The necessity for tricuspid valve repair can be determined intraoperatively by two-dimensional echocardiography

ME Goldman, T Guarino, V Fuster and B Mindich
Department of Medicine, Mount Sinai Medical Center, New York, N.Y. 10029.

Residual significant tricuspid regurgitation after mitral valve operations may significantly increase postoperative morbidity and mortality. However, routine techniques to detect tricuspid regurgitation preoperatively and intraoperatively are inaccurate. Two- dimensional echocardiography was performed intraoperatively to assess its ability to evaluate and quantify the severity of tricuspid regurgitation. In 50 patients who underwent cardiac operations, 5 ml of dextrose or saline was injected into the right ventricle to generate echogenic "contrast." In patients with tricuspid regurgitation, there was systolic reflux of contrast into the right atrium, which could be semiquantified on a scale of 0 to 4+. Besides correlating well with preoperative Doppler studies for the presence or absence of tricuspid regurgitation in 18 patients (sensitivity = 0.90, specificity = 1.00), the intraoperative contrast method could quantify the severity of reflux.
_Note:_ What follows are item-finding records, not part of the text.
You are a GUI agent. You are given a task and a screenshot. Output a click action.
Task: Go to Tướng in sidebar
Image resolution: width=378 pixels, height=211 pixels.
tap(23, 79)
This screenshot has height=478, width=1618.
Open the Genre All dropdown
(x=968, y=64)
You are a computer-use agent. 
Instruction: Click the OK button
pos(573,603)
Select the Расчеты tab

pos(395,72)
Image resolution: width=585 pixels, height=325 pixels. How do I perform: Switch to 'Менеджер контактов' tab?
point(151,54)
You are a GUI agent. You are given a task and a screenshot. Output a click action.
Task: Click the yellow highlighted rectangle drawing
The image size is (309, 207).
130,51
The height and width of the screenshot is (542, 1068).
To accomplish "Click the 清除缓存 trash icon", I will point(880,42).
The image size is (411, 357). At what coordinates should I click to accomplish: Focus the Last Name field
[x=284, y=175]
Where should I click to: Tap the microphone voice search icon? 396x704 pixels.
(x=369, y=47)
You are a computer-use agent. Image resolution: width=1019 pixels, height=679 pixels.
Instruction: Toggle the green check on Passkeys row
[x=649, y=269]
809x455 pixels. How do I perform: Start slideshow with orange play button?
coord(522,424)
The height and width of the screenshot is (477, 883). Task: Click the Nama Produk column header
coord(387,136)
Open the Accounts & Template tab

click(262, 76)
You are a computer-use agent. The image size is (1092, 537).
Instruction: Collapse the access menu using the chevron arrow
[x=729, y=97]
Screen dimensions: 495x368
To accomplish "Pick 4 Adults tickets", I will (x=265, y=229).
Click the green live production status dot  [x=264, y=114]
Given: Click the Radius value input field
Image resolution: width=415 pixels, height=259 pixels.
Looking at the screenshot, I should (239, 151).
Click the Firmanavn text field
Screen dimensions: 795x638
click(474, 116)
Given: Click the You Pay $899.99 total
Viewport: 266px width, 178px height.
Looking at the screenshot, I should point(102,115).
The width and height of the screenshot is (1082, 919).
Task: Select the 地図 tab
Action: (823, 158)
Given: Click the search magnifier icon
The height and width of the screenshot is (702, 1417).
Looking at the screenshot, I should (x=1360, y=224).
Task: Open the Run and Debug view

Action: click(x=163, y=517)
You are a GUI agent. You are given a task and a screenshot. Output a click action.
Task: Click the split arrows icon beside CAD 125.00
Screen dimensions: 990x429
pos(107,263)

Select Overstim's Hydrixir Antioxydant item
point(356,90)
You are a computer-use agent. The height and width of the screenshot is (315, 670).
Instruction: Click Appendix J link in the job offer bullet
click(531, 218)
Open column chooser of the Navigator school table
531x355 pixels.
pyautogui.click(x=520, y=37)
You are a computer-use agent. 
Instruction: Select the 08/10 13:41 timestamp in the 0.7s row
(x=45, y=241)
The 50 patients were divided into two groups on the basis of severity of tricuspid regurgitation as assessed by intraoperative two- dimensional contrast echocardiography. Group I (36 patients) had no or mild (0-2+) regurgitation, and Group II (14 patients) had moderate to severe (3-4+) tricuspid regurgitation. Patients with significant tricuspid regurgitation (Group II) had greater intraoperative preprocedure and postprocedure systolic and diastolic pulmonary pressures. Additionally, the systolic tricuspid anulus length, as measured in the intraoperative right ventricular inflow view, correlated better with severity of tricuspid regurgitation (r = 0.76, p = 0.005) than mean pulmonary pressure (r = 0.52, p less than 0.01). Therefore, intraoperative contrast two-dimensional echocardiography can accurately assess the relative severity of tricuspid regurgitation. Importantly, intraoperative measurement of tricuspid anulus diameter could predict the presence of significant echocardiographic tricuspid regurgitation before as well as immediately after the operation. Two- dimensional echocardiography may be an important intraoperative method both for evaluating the presence and severity of residual tricuspid regurgitation immediately after left heart operations as well as for determining which patients should undergo tricuspid valve repair.